Without any pictures, retype exactly the lines that begin at the one holding "Open Unity version" and end at the last line of the data below.

====== SUPPLIED DATA ======

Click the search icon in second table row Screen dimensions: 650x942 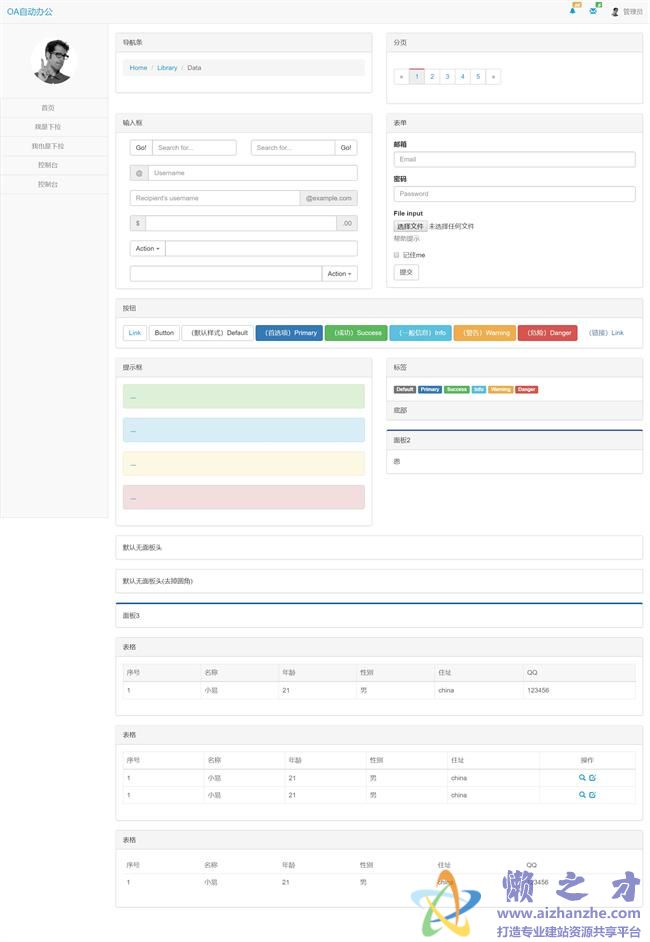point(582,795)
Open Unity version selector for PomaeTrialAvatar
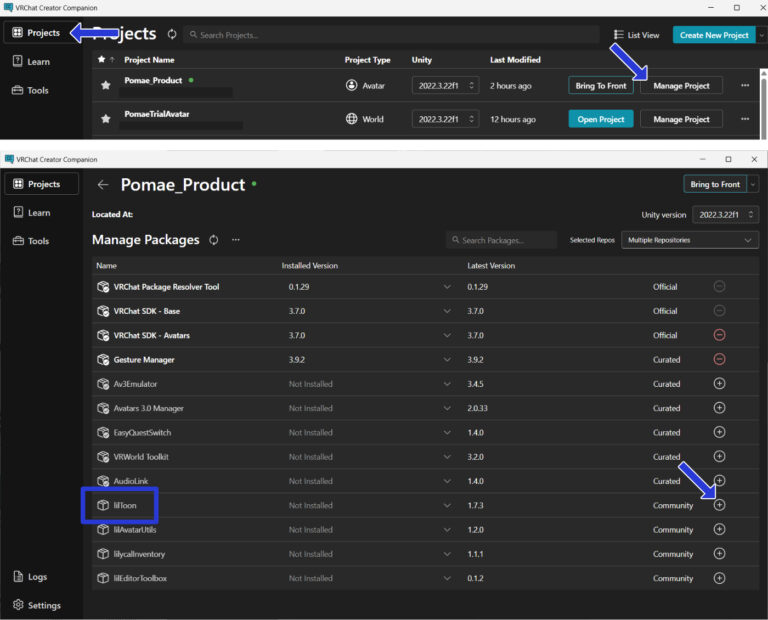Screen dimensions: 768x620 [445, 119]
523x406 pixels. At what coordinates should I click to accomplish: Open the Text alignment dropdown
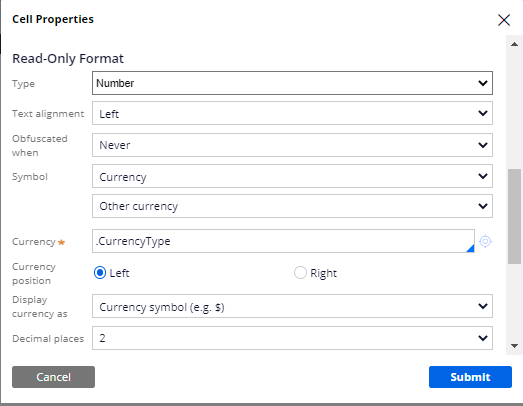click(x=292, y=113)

======

■ ANSWER TO THE PROBLEM ■
Open Unity version selector for PomaeTrialAvatar
Screen dimensions: 768x620 [445, 119]
523x406 pixels. At what coordinates should I click to accomplish: Open the Text alignment dropdown
click(x=292, y=113)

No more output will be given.